His departure left a massive void at the back for Chiefs and it was impossible to see them stemming the rising Saracens tide in his absence.
We will learn more about the extent of his injury in the coming days but the early signs did not look good and England fans will be holding their breath his World Cup participation has not been placed in serious jeopardy.
The pats on the back he received from Saracens players as he hobbled from the field to a standing ovation was indicative of the potential seriousness of the injury and the high esteem this young English warrior is held in by opponents.
Indeed, the whole game was played in a spirit which did credit to the sport and both sets of players. The two best teams in the country by a significant distance played each other to a standstill.

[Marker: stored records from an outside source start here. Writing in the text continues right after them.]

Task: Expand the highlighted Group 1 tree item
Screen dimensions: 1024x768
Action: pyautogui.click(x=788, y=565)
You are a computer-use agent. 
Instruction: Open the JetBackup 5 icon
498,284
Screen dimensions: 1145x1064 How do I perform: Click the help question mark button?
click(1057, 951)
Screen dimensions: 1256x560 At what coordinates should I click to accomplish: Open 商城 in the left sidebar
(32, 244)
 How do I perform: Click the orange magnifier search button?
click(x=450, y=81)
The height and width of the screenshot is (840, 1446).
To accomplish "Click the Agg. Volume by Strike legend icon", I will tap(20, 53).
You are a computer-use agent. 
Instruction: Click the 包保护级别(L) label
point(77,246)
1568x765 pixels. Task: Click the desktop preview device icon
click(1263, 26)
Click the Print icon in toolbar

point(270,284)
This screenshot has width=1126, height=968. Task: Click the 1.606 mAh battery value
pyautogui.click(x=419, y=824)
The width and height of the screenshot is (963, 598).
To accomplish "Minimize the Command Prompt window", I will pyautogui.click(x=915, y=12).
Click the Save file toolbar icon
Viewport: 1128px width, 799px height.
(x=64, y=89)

Chiefs’ time will come again. Baxter has forged a wonderful culture at Sandy Park and in most other eras it would be the west-countrymen who would be the dominant force in the English club game.
But this is not any other era. This is firmly Saracens’ era, and it is worth all rugby fans stepping back and applauding a team possessing such iron-will and collective quality it places them above any other English club team in history.
Farrell is their talisman but there are leaders throughout the squad and in Williams, whose ninth try of the season proved the catalyst for his team’s inspired revival when he claimed Farrell’s inch-perfect cross kick to dot down in the right corner, they have the outstanding three quarter in the northern hemisphere.
Even when playing below their best, Saracens were still able to haul themselves off the floor and deliver the knock-out blow. It is the hallmark of all great sporting sides.
Their dominance is undeniable. Their pedigree unsurpassed. And for those of us who have witnessed their young academy stars shine at every opportunity afforded them this season, their legacy is set to live on for a long time to come.
Saracens are set up to dominate the English rugby landscape for many more seasons to come.